Obviamente o problema deve ser discutido, as falhas apontadas e corrigidas. É possível sim "emplacar" um artigo em revistas especializadas de qualidade, mantendo uma boa  "forma" (descrição da metodologia adequada)  mas produzindo números falsos (em suma: mentindo, escondendo, deturpando). A maneira mais eficiente de se evitar isso é replicando os estudos com financiamento independente (leia-se público) e extirpando do mercado cientistas de aluguel ( sim, eles existem) e companhias que proporcionam tais práticas, ferindo onde elas mais sentem: no bolso. Multas astronômicas que inibam a incidência nesse crime, e dependendo do dano, cadeia para alguns figurões.  Para isso é preciso vontade política e  coragem, apoio popular e da imprensa (já que a briga é grande). Agora confundir Ciência com laboratórios farmacêuticos, fraude com desqualificação do método científico é de uma ingenuidade (ou oportunismo) sem tamanho. Já há alguém aqui escrevendo " já os fitoterápicos"...já os fitoterápicos o quê....? Uma empresa frauda estudos, e isso seria a prova que fitoterápicos não precisam ser estudados?! É por aí?

 

Nada mais comum. A capital comodifica tudo, desde medicina a produção científica. Mesmo a revisão por pares é fácil de ser comprada. Um farmacêutico aliciado vale mais que várias horas de comercial na TV.

 

A crise moral-ética da humanidade é bilhões de vezes maior que a crise econômica, sendo a segunda efeito da primeira.

 

Voltando à discussão sobre a medicina por evidências, temos a comprovação científica de como funciona a indústria farmacêutica (aposto que alguém vai vir correndo para dizer que  não são todas as empresas que fazem isto, o que penso também ser uma improvável verdade).

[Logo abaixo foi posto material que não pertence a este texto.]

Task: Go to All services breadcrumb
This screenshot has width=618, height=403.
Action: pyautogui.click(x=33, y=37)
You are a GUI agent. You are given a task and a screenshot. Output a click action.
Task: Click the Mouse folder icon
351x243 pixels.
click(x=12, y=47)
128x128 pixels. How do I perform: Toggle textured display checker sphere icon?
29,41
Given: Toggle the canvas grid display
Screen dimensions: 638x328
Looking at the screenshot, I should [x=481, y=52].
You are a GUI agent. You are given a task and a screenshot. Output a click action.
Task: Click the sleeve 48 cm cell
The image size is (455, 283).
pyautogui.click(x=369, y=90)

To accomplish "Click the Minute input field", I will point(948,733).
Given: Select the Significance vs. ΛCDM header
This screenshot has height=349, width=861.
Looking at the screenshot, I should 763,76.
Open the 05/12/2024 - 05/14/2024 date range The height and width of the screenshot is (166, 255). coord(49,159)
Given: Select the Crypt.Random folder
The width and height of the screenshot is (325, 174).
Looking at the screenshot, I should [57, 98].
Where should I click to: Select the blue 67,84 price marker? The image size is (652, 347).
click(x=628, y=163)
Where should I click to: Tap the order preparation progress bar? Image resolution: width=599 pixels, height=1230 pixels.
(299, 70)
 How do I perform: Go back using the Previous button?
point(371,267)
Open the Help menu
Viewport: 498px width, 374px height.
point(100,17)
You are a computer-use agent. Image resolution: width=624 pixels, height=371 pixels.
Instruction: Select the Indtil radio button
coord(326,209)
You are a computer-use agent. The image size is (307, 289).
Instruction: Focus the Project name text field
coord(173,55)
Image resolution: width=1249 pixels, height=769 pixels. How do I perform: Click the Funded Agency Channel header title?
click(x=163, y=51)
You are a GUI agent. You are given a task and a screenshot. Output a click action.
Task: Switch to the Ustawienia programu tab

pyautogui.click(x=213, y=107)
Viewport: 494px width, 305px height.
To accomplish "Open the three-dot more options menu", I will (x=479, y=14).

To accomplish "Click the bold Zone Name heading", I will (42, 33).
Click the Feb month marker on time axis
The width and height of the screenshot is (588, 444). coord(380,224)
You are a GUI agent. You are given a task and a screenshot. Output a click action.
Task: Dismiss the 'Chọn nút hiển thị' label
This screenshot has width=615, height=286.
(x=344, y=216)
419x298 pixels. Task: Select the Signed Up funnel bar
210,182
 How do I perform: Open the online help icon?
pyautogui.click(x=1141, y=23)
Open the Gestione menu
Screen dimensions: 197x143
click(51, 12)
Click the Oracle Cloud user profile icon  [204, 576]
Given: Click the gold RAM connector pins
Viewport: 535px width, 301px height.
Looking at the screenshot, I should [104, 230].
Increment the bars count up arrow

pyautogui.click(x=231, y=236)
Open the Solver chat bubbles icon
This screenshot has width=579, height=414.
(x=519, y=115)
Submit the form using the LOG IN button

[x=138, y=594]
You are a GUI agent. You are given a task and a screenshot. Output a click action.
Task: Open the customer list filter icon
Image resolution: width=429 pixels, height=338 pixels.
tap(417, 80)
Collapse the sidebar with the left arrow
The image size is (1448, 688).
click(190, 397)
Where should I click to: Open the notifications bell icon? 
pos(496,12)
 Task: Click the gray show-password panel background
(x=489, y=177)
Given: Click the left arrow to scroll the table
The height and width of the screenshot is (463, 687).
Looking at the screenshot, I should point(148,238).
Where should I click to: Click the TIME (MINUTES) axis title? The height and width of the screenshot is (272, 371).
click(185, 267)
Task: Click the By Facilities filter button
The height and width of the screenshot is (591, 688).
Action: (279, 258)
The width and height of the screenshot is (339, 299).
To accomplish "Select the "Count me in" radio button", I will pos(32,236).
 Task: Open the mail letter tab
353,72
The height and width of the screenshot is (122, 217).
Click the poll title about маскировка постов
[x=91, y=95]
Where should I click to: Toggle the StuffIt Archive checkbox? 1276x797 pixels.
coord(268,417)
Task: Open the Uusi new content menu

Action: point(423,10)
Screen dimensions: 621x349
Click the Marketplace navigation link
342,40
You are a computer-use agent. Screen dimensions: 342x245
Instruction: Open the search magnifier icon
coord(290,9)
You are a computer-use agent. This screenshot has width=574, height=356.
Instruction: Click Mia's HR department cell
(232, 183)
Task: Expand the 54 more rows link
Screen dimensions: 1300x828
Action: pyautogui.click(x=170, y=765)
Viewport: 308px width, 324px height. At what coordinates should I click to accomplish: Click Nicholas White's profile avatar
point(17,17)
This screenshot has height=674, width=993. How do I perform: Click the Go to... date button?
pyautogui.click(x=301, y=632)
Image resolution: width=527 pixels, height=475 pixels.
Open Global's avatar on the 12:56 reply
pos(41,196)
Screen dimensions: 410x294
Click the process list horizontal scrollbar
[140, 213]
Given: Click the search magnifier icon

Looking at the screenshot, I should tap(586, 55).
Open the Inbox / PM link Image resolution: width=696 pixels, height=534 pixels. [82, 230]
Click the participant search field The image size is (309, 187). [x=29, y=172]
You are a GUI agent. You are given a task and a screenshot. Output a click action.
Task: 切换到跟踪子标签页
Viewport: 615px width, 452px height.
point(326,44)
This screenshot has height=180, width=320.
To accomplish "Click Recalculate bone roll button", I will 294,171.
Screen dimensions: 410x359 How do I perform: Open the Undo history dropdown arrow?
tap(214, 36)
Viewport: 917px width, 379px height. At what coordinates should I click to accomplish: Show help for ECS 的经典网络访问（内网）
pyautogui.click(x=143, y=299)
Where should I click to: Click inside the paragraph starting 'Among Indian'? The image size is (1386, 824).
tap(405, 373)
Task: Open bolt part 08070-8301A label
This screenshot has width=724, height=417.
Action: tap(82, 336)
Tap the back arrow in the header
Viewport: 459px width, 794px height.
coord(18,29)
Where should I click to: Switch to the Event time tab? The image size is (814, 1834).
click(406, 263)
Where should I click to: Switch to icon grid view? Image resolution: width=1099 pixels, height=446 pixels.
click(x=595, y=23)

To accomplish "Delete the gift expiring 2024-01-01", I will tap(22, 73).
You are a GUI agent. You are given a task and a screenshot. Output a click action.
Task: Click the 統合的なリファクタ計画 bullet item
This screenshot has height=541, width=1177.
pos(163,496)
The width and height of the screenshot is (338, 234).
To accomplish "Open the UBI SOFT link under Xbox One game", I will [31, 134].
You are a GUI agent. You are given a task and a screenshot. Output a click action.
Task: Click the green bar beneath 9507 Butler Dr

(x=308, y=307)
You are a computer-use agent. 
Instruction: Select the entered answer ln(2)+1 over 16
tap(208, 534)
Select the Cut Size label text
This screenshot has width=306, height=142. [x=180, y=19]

A publicação de um estudo tem como intenção intrínseca que ele possa ser refeito e assim comprovado por  cientistas independentes. Mas isto simplesmente não acontece. Além de caro, ficar refazendo pesquisas de outros cientistas não "dá camisa" prá ninguém e a indústria farmacêutica já sacou. Então o que ela faz? O que foi descrito no post, pois se sair em revistas "sérias" a maioria esmagadora dos estudos são aceitos sem perguntas ou contestações e a mentira passa por verdade, até que (Deus os livre) a falta de efetividade ou graves problemas colaterais comecem a acontecer.

Já os fitoterápicos...

 

 

E os Fitoterápicos....

Em resposta à entrevista concedida pelo médico Drauzio Varella à Revista Época, a Embrapa vem a público esclarecer que:

A Embrapa Amazônia Oriental, Unidade da Empresa Brasileira de Pesquisa Agropecuária, vinculada ao Ministério da Agricultura, Pecuária e Abastecimento, vem trabalhando, ao longo dos seus 70 anos de história, na geração, adaptação e validação de conhecimentos e tecnologias, respeitando os saberes e tradições do povo brasileiro. continuação

 

Falaram, falara, falaram...e não disseram nada...onde estão as publicações? Entrei no PubMed, digitei "ladeira O", nenhuma artigo dele, digitei "ladeira", apareceram 82 artigos, nenhum dele...se existe ciência existe pesquisa, se existe pesquisa, ele é publicada...onde estão?

 

e  ai?  acreditar em quem?  quem nao e medico, cientista e nao sei mais o que, como que fica?

 

Pelo visto estes artigos científicos valem a mesma coisa que parecer de ex-ministro do Supremo.

 

TEm uma MUITO melhor acontecendo AGORA na TV!!! a propaganda do mercadolivre!!! comemorando mais de 45 milhões de sei la o que, o numero é apresentado a todo momento... coincidencia demais né?

 

Deixa ver ....., aonde que eu ví que a Verónica Serra é sócia do Mercado Livre ?

 

Hmm... artigos favoráveis encomendados, feitos por amigos, publicados, repercutidos e que depois são usados como evidência.

Sensação estranha... onde será que eu já vi isso?